# WORKING DATA:

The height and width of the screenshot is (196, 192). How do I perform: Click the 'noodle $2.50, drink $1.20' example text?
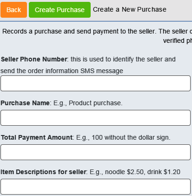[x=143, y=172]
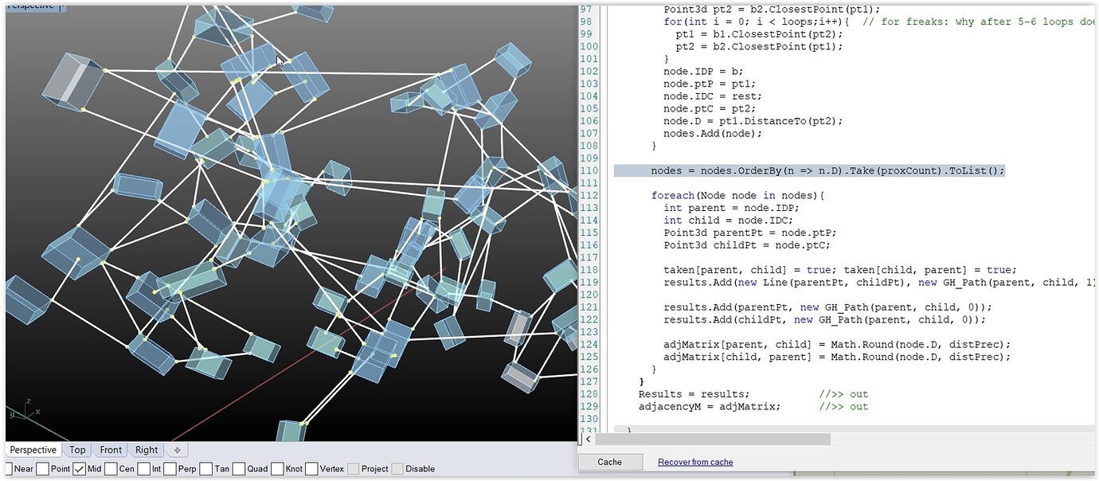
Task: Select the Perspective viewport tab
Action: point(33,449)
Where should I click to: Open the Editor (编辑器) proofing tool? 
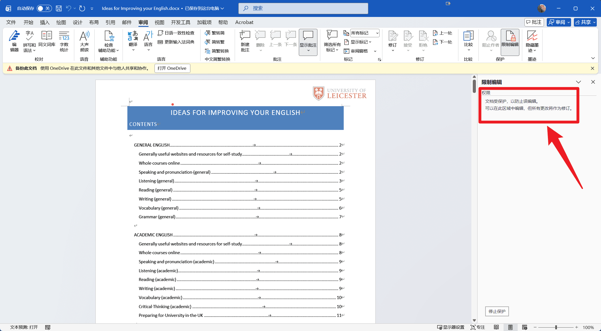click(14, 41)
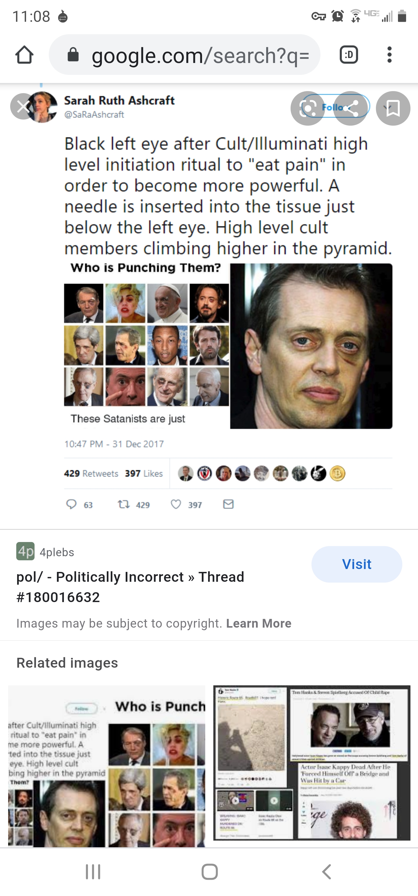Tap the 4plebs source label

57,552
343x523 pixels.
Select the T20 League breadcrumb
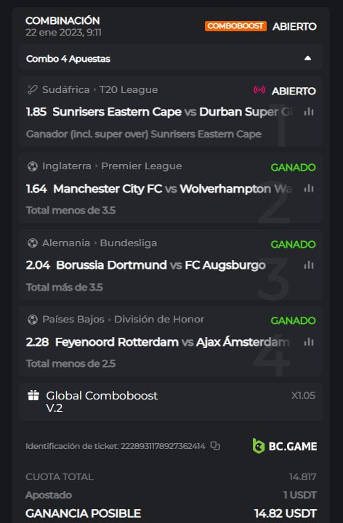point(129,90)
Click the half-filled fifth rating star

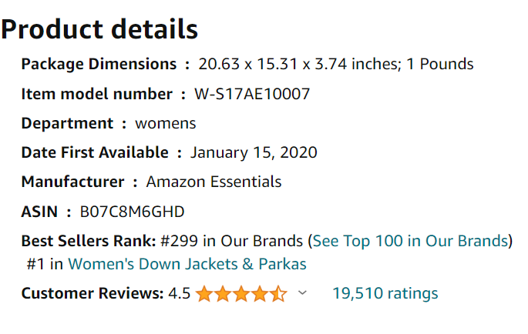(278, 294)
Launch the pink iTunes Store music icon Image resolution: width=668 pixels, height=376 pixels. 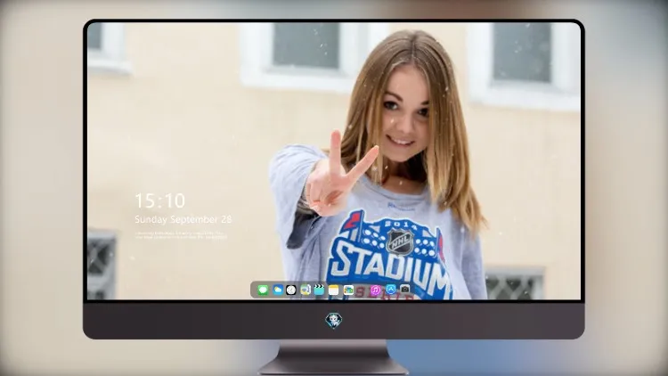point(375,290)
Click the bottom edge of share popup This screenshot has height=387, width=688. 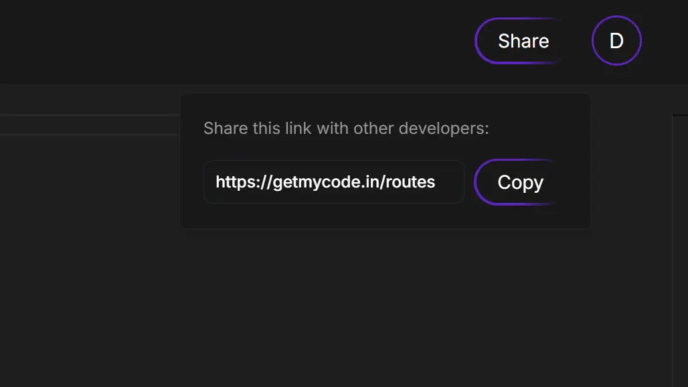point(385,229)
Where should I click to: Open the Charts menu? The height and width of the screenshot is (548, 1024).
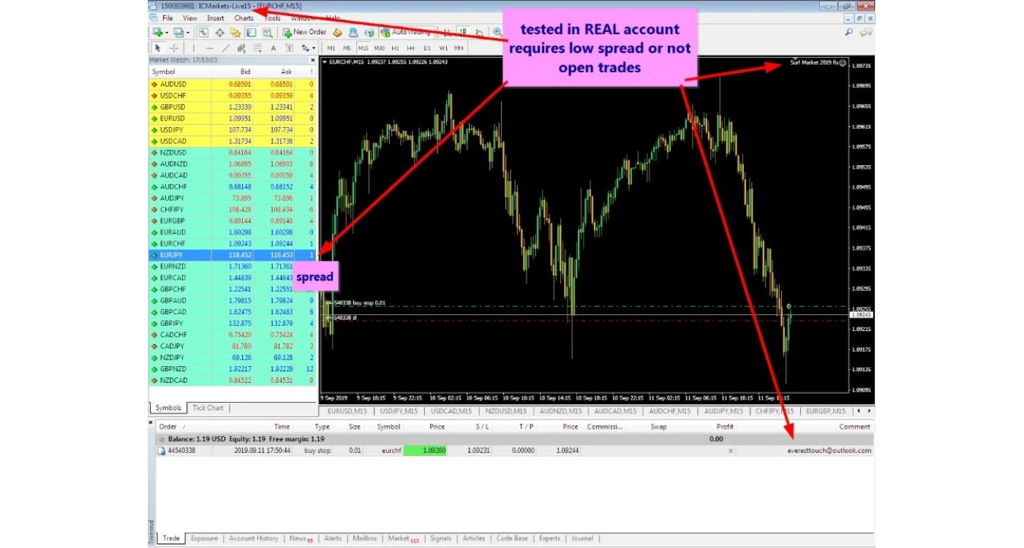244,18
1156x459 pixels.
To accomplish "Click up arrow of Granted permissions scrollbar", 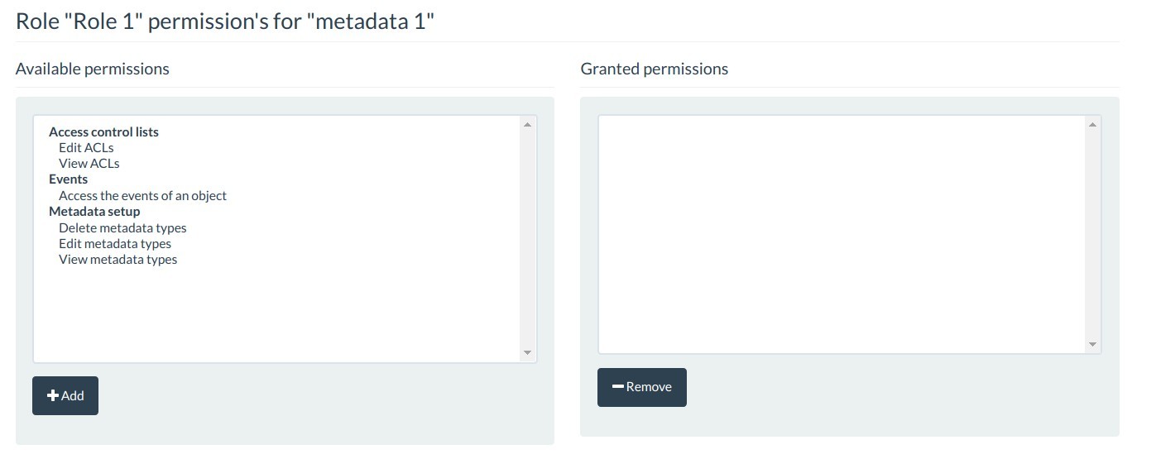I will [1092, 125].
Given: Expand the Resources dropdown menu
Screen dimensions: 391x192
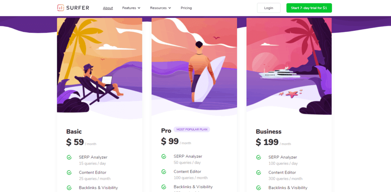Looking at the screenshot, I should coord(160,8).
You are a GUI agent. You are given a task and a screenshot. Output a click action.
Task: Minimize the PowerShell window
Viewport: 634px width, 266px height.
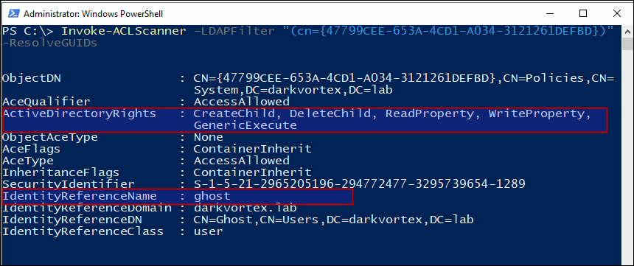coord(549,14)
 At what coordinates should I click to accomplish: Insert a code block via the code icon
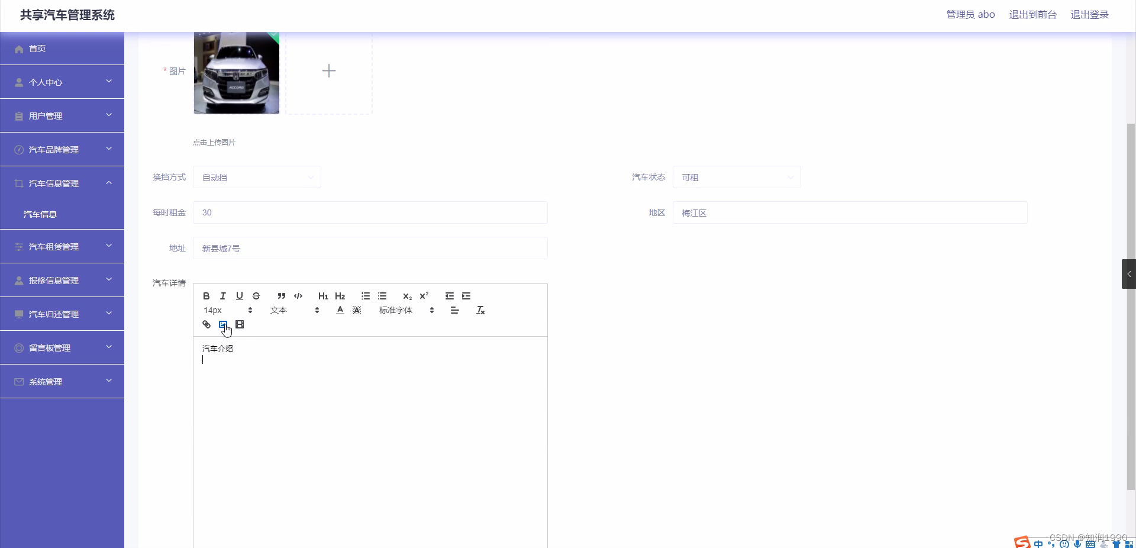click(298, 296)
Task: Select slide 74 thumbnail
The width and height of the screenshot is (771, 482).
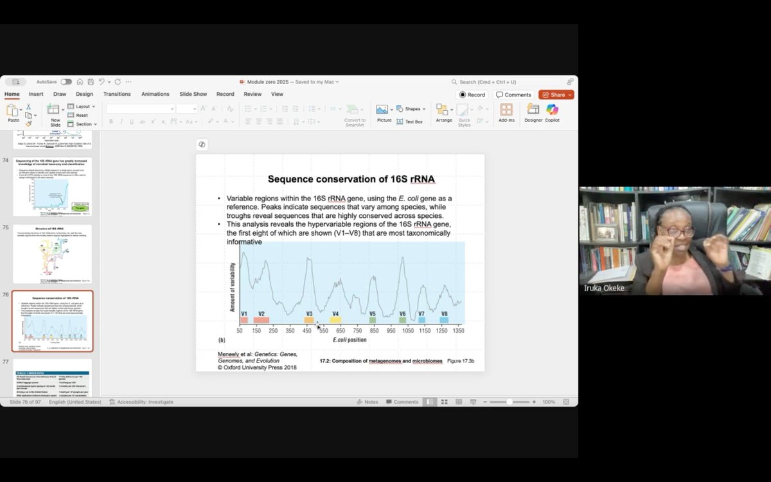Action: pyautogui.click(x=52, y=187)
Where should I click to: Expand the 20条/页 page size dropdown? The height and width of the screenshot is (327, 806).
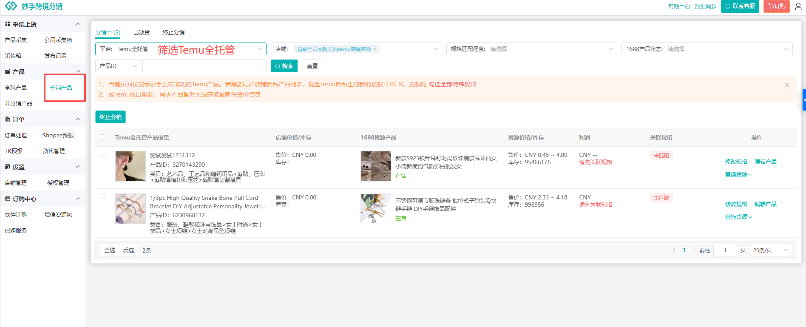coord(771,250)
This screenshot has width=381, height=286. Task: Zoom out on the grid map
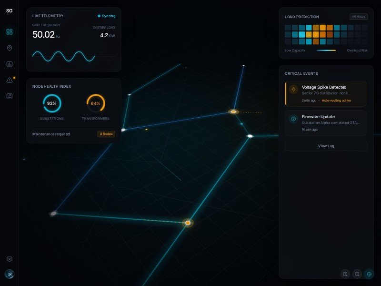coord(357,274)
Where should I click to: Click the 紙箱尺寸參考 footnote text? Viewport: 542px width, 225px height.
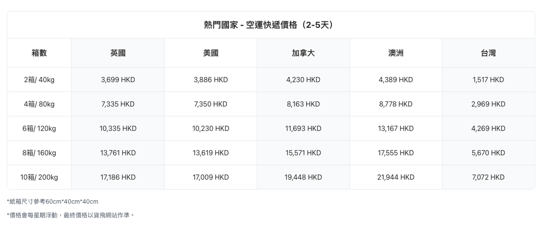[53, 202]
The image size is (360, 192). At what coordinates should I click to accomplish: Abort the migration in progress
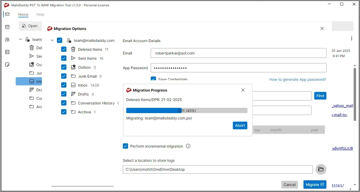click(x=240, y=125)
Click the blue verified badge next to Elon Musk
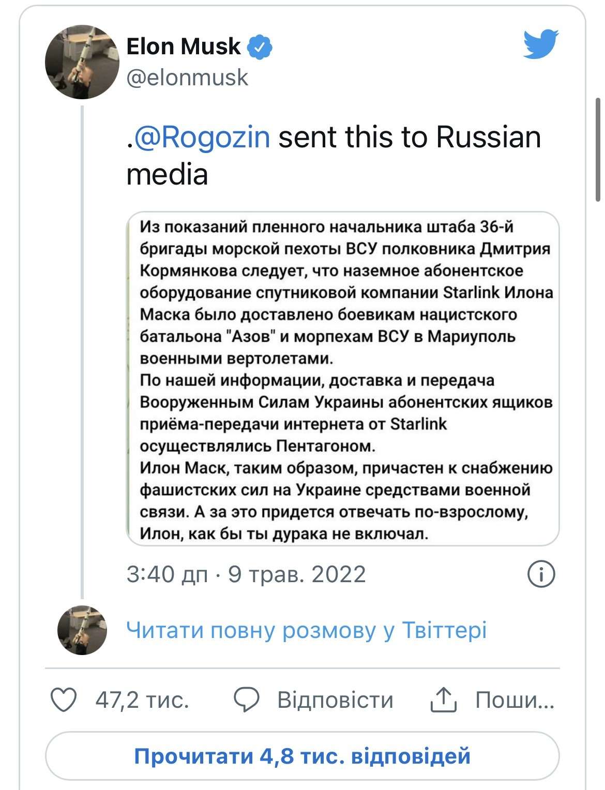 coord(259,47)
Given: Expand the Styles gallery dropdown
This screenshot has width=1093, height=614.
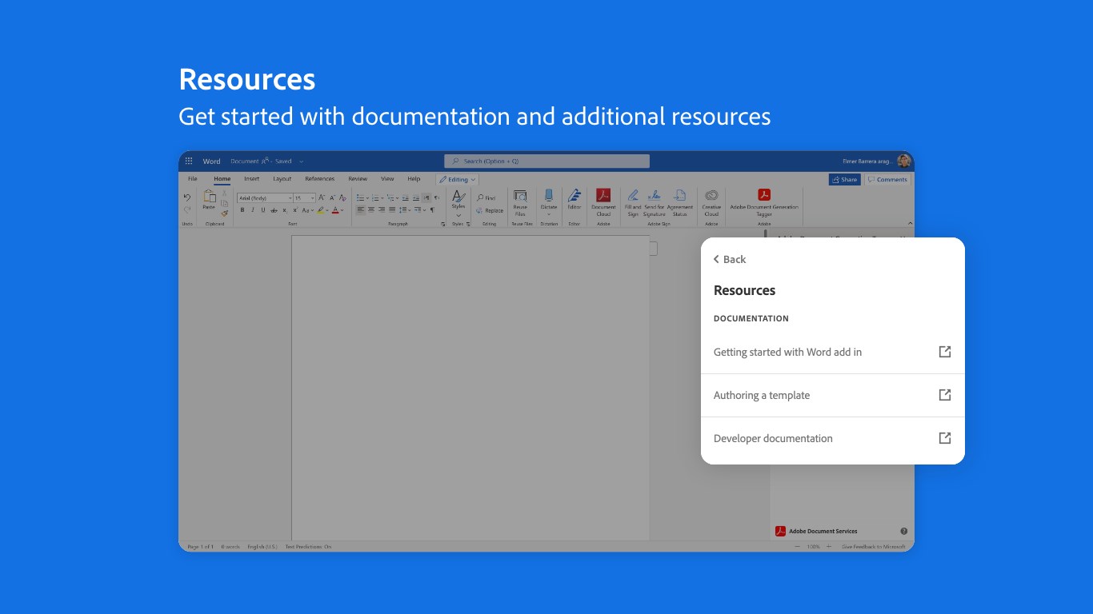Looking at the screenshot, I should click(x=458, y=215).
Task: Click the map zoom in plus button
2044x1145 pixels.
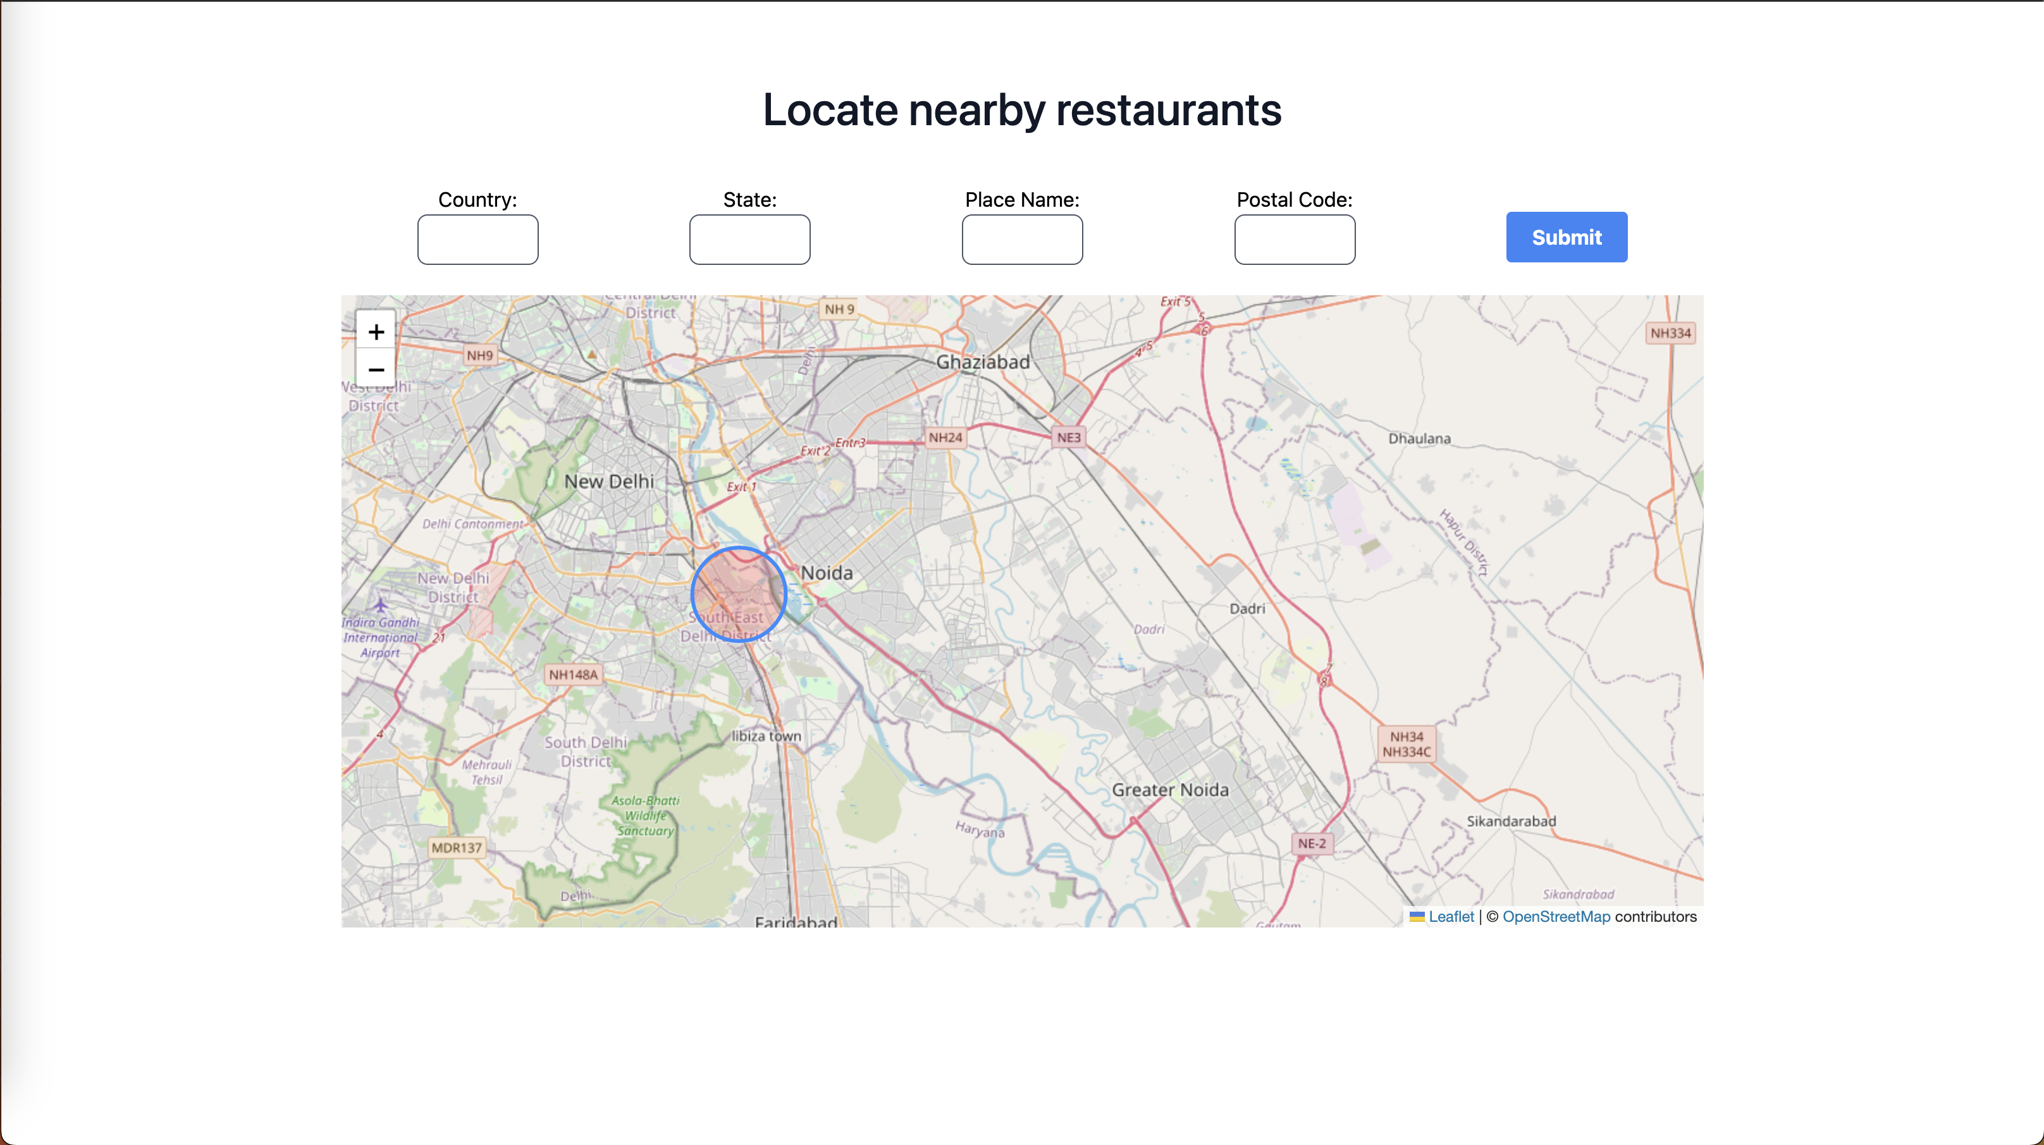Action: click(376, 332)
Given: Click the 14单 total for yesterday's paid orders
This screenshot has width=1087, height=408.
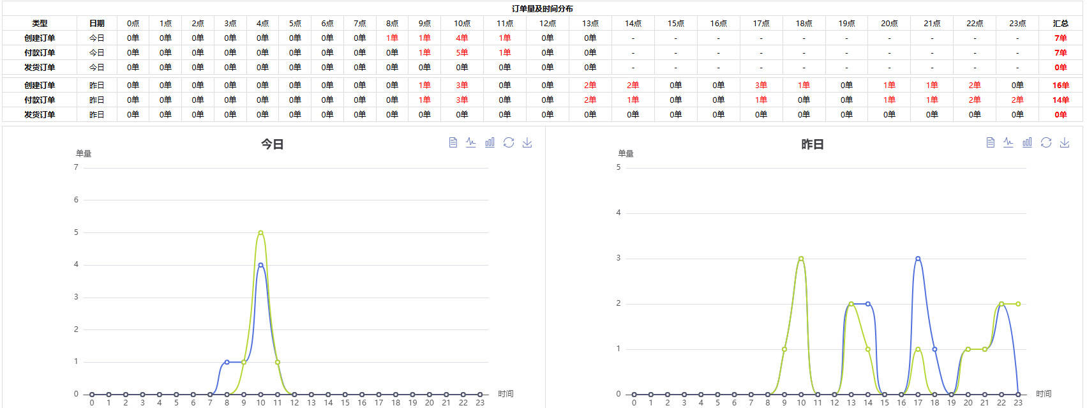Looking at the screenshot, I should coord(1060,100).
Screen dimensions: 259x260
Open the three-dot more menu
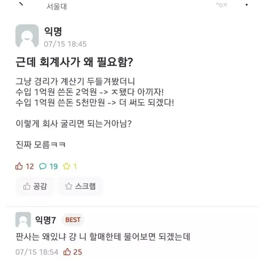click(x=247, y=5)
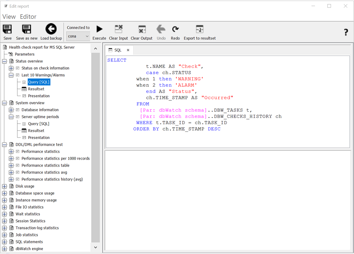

# EXERCISE BRIEF:
Copy out the rows word for word, from the line containing "Where should I click to: Click" through the end of the rows, and omit the pictures.

# ANSWER TO THE TASK:
Where should I click to: Click the 紙箱尺寸參考 footnote text? Viewport: 542px width, 225px height.
[53, 202]
The image size is (360, 192). At what coordinates should I click to accomplish: Abort the migration in progress
click(x=240, y=125)
Click the blue verified badge next to Elon Musk
 coord(259,47)
Given: Expand the Styles gallery dropdown
This screenshot has width=1093, height=614.
Looking at the screenshot, I should click(x=458, y=215).
Task: Click the map zoom in plus button
2044x1145 pixels.
Action: click(376, 332)
Given: Click the 14单 total for yesterday's paid orders
This screenshot has width=1087, height=408.
Looking at the screenshot, I should coord(1060,100).
Screen dimensions: 259x260
Open the three-dot more menu
click(x=247, y=5)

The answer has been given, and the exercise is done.